Сироткин же думал только о своей бесспорной победе. Жизнь перешла в стадию постоянных удач и везений, материальный успех нынче подкреплен успехом нравственным, духовным. В то же время горечь одиночества и безверия он сейчас ощущал даже сильнее, чем когда с жаром говорил о ней, и был готов хладнокровно и безоглядно покончить со своим богатством, лишиться всего, даже дома, заслужить проклятия жены и детей, - все только для того, чтобы окончательно осознать бедственность своего положения в мире, узость пространства и краткость времени. Ему хотелось с дикими воплями и судорожными рыданиями кататься по асфальту смотровой площадки, между небом и землей, разбить себе голову о камни, царапать окровавленными пальцами сырую кору деревьев. Останавливала его суетная, смятенная, похожая на панику невозможность забыть о жене, грубой и недалекой. Она смеялась бы, найдя его в таком состоянии, и даже не поняла бы, что в мыслях и мечтах он уже предал ее.

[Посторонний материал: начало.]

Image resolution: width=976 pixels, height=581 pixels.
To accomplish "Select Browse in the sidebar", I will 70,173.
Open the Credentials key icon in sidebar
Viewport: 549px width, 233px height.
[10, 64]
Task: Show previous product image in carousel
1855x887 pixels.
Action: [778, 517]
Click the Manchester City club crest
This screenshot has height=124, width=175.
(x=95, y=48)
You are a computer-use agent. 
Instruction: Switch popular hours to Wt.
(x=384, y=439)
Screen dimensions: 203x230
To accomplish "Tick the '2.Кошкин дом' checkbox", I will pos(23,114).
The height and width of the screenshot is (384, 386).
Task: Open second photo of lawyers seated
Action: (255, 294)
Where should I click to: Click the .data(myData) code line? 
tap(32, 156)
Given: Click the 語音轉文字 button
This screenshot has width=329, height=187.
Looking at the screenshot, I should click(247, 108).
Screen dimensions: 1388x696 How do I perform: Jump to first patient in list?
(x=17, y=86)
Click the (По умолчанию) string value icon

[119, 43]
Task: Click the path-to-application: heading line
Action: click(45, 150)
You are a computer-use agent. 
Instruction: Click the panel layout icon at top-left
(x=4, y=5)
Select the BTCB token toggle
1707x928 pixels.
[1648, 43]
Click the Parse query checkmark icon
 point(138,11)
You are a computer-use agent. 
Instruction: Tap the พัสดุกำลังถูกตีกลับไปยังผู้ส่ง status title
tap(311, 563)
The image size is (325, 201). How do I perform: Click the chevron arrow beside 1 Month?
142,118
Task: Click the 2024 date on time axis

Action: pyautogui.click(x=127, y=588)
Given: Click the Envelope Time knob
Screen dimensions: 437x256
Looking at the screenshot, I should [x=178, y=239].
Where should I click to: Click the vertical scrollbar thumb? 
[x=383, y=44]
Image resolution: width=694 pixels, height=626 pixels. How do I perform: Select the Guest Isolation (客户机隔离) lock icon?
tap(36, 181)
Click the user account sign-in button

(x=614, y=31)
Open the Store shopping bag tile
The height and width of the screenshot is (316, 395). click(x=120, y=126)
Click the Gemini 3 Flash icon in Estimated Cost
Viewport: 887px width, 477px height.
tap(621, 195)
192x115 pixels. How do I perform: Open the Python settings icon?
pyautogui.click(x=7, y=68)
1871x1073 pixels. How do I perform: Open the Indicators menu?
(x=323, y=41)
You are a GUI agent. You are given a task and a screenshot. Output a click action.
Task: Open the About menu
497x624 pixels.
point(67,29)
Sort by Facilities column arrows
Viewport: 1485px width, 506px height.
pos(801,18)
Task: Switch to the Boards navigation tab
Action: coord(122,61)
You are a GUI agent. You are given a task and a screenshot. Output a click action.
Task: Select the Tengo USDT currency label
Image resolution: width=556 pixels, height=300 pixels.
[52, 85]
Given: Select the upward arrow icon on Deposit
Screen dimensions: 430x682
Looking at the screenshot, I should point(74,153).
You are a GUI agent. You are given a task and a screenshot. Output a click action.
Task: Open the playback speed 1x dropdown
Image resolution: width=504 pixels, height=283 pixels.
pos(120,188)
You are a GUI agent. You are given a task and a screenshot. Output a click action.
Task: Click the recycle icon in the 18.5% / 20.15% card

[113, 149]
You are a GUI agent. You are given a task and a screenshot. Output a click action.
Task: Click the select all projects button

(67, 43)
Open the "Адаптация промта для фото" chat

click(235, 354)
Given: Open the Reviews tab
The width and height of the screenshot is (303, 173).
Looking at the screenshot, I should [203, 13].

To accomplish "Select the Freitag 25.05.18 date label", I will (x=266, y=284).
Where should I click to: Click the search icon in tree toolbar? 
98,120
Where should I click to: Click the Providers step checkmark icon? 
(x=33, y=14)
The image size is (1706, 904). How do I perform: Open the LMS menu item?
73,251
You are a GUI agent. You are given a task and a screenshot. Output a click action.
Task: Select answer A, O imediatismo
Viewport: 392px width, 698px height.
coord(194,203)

Щеки Ксении побелели, вся она как-то сузилась и заострилась; подавшись вперед, она с трогательной беспомощностью смотрела на друга. Словно она была уже не простой тридцатипятилетней женщиной, художницей фабрики стальных канатов, а актрисой, переживающей жизнь как величайшую роль, а может быть, и как трагедию. Она неуверенно прошептала:
- Но в жизни ты совсем другой... поразительная разница между твоими словами и твоими поступками...
- Неужто? - простодушно и беспечно удивился Сироткин.
- Я допускаю, что ты говорил искренне и что твои слова способны навести на полезные размышления... но твои поступки - и я надеюсь, ты и сам отдаешь себе в этом отчет, - очень смахивают на поступки суетливого, ничтожного человека...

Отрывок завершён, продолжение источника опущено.